Using sophisticated mathematical algorithms they were able to design shapes that could cancel out certain audio frequencies, thus deadening sound.
You can see in this video how their experiment works:
In the experiment, a loudspeaker is placed at one end of the tube. Noisy sound waves travel through the tube and would normally exit through the end of the tube, startling nearby listeners. However, in the experiment a specially designed ring was 3D printed and placed at the end of the tube. In the video you can see how it dramatically reduces the sound level emerging from the tube.
The experimenters found they were able to eliminate 94% of the sound energy produced by the loudspeaker. This is fascinating because the ring is literally open to the air, and you can still see the loudspeaker by peering through the tube.
This is quite a feat of metamaterial design. And if you’re not familiar with metamaterials, they are simply unusual objects with ingenious shapes that generate unexpected functionality. In this case the metamaterial eliminates sound waves.
Some other publications are wildly extrapolating the potential of this technology suggesting, for example, that one might plaster cubicle walls with this stuff, and immediately eliminate all the noise in the workplace. I don’t believe this to be the case at all with this technology.
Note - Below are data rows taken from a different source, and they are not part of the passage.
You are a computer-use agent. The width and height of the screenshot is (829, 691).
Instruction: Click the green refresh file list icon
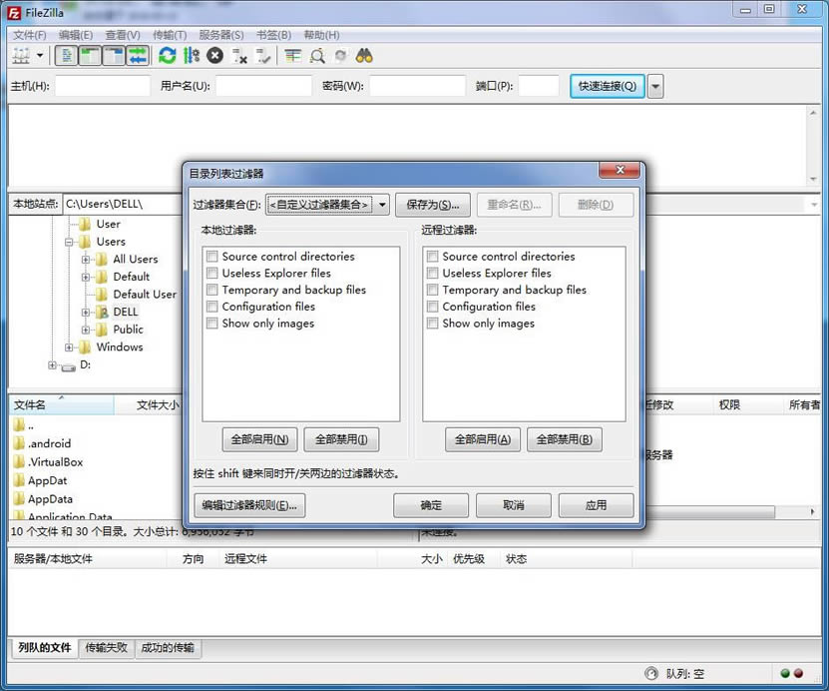pos(168,56)
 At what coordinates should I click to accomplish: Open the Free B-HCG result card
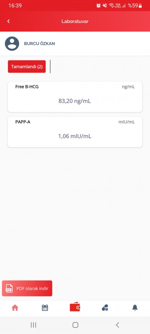[x=75, y=97]
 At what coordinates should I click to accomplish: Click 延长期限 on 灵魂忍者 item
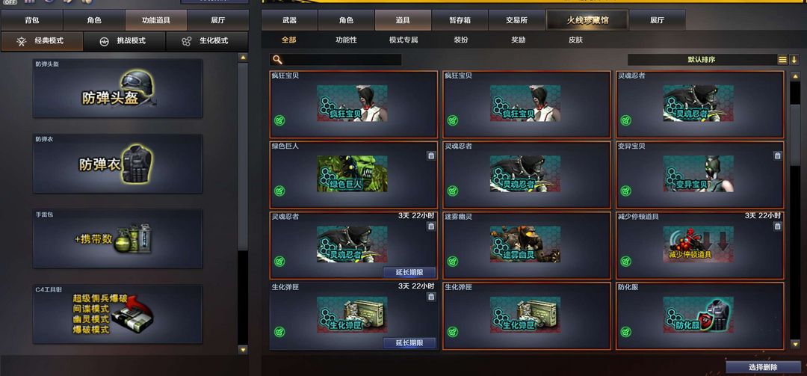coord(409,272)
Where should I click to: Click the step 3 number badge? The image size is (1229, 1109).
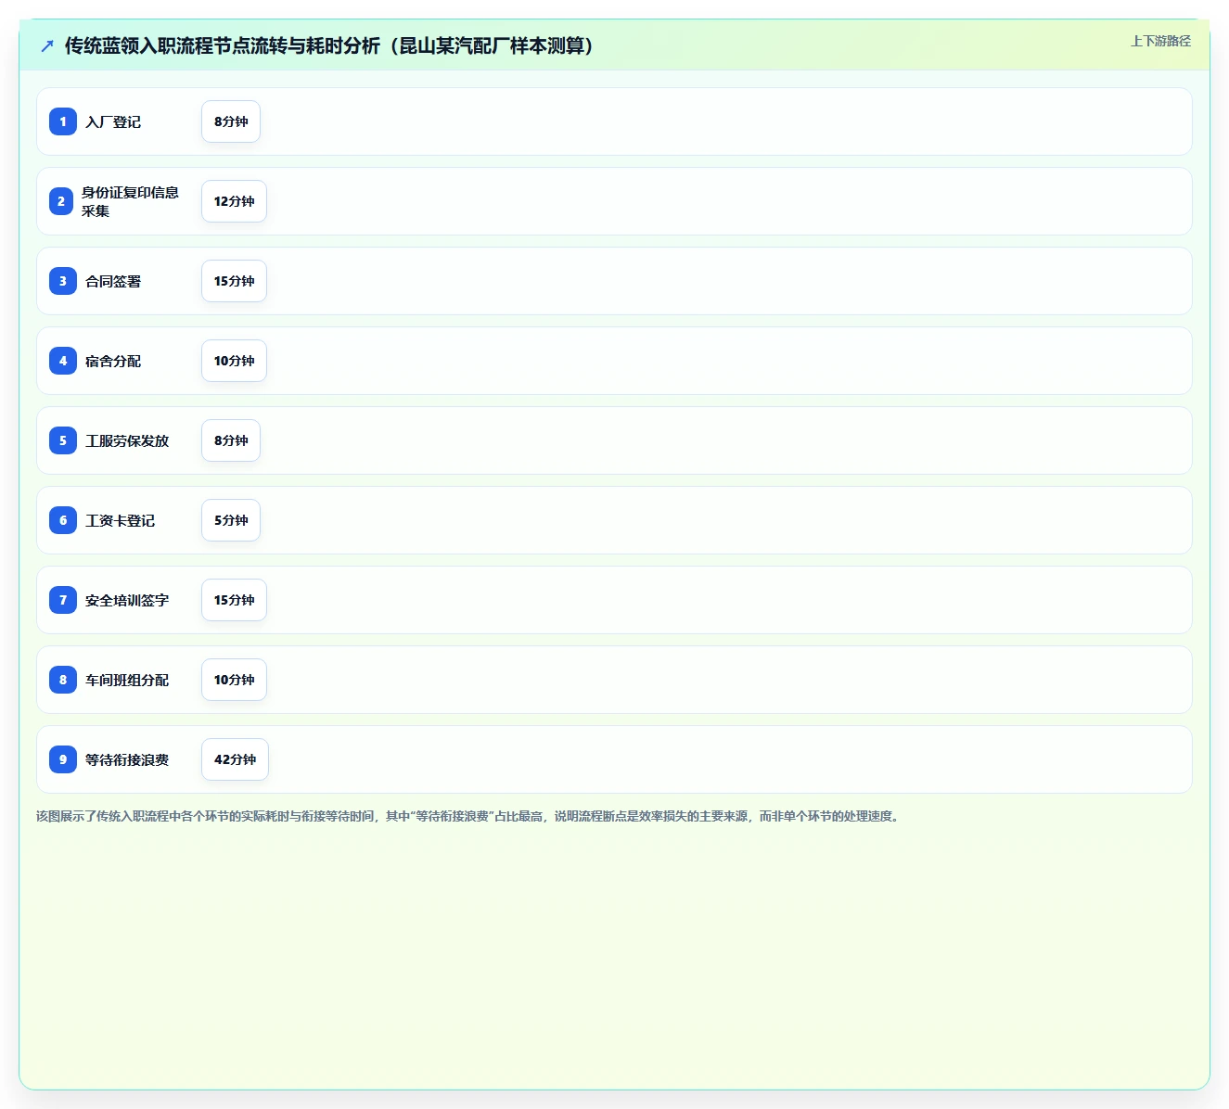coord(63,281)
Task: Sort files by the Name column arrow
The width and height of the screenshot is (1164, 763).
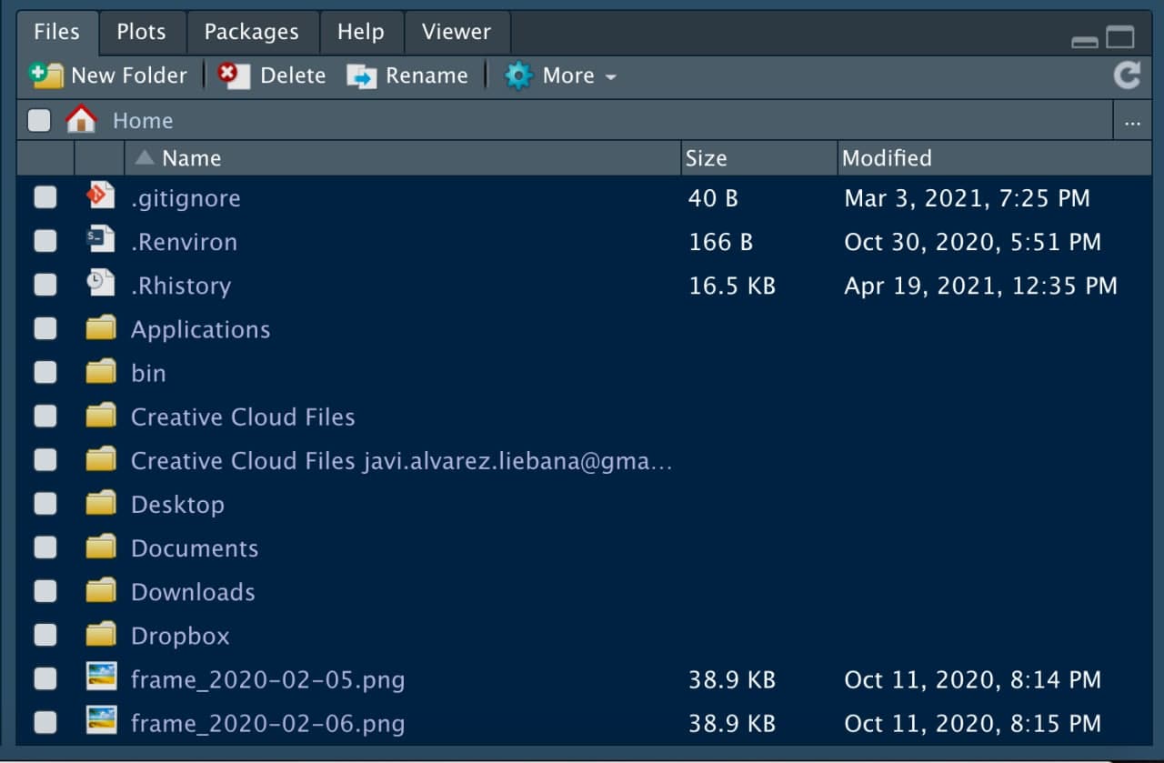Action: click(x=144, y=158)
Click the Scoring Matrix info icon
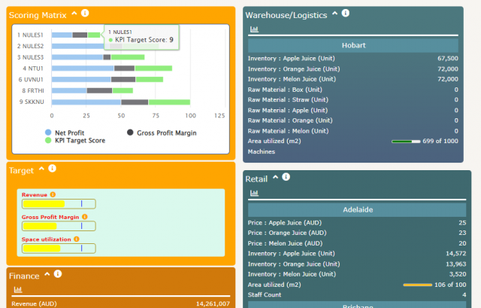Image resolution: width=481 pixels, height=308 pixels. (85, 14)
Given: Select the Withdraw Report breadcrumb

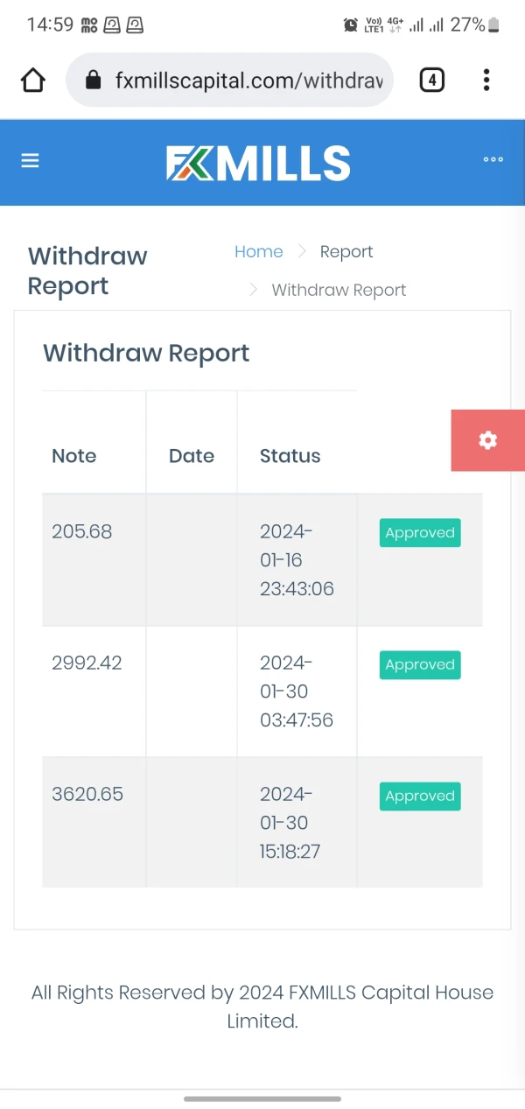Looking at the screenshot, I should 339,291.
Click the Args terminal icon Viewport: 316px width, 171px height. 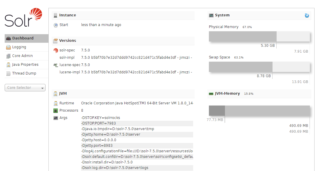coord(56,118)
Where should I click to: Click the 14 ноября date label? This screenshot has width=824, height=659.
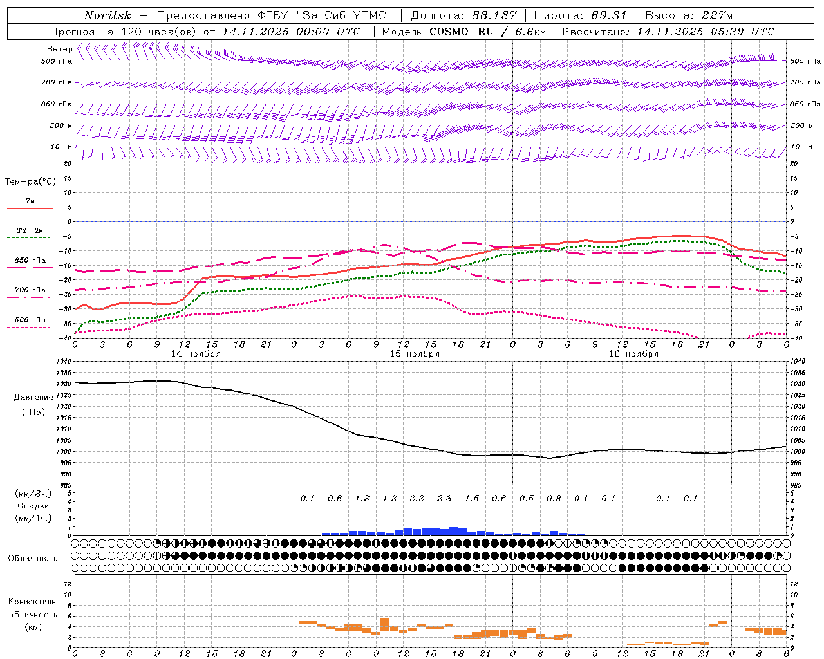click(196, 354)
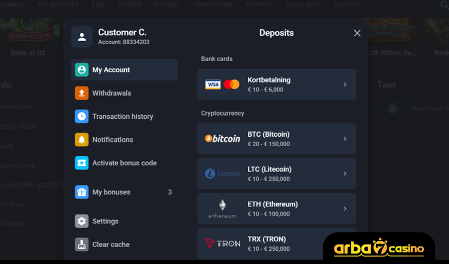The image size is (449, 264).
Task: Click the My bonuses gift icon
Action: (x=81, y=192)
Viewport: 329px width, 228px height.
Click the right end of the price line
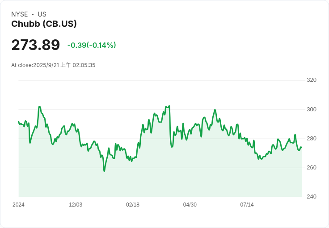click(x=302, y=147)
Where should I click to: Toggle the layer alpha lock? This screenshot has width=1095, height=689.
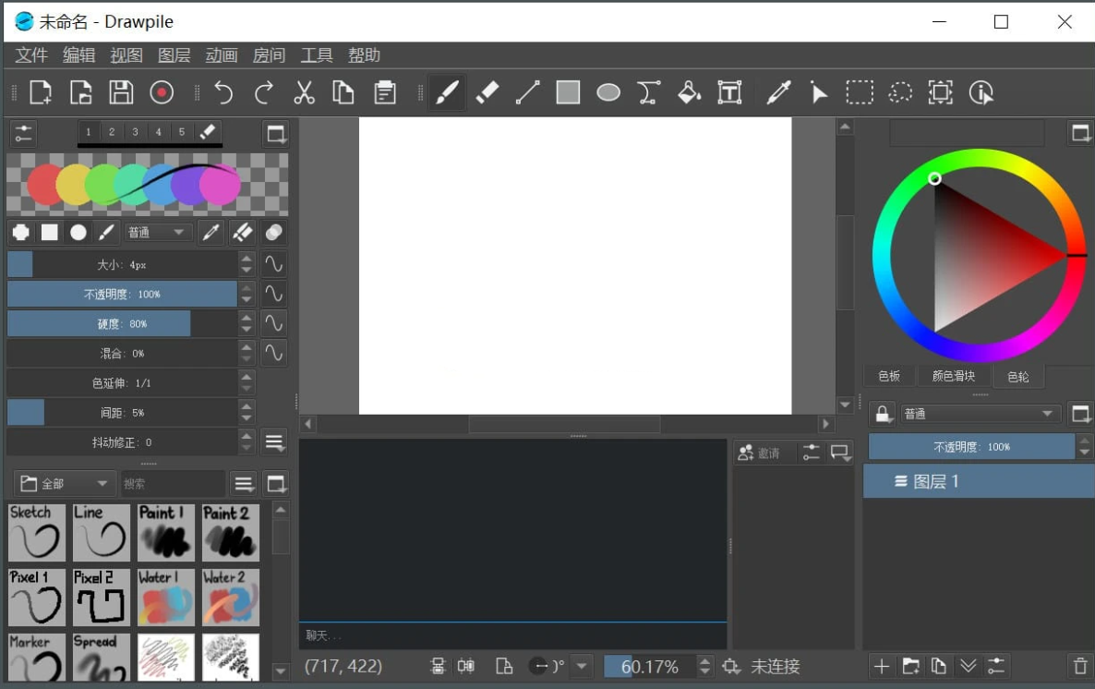point(883,413)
The experiment they undertook was very carefully designed. The loudspeaker emitted certain known frequencies in a particular direction. The specific design of the deadening ring matched the frequencies emitted by the loudspeaker, thus ensuring it would work.
Really, what they have done here is conclusively prove that it is possible to design a geometric shape that can mostly eliminate specific sound waves.
The problem is that in situations such as open office cubicles, the sound waves that so terribly bother occupants are neither predictable nor coming from specific directions. It is highly unlikely a metamaterial could be designed to eliminate 94% of stray noise in an open office.
It would be possible, however, to design a metamaterial for a given, and fixed, acoustical scenario. For example, suppose an office is next to a workshop, where operating equipment emits a constant and predictable noise. In such a situation it would seem likely that a 3D printed acoustical metamaterial solution could be designed and implemented.
There are no doubt thousands, perhaps even millions, of such situations worldwide.
It seems to me this could be a rather large business opportunity. Imagine a service business where acoustical measurements are taken in an office situation, and a custom acoustical deadening solution is generated by specialized software. This design could then be easily chopped up and 3D printed in smaller parts. The parts could then be installed by the service business into a client’s location.
I could see many such service businesses able to operate in most cities, providing 3D printed acoustical solutions where none where easily obtainable previously.
This could be a whole new industry, and one that might generate significant demand for 3D prints.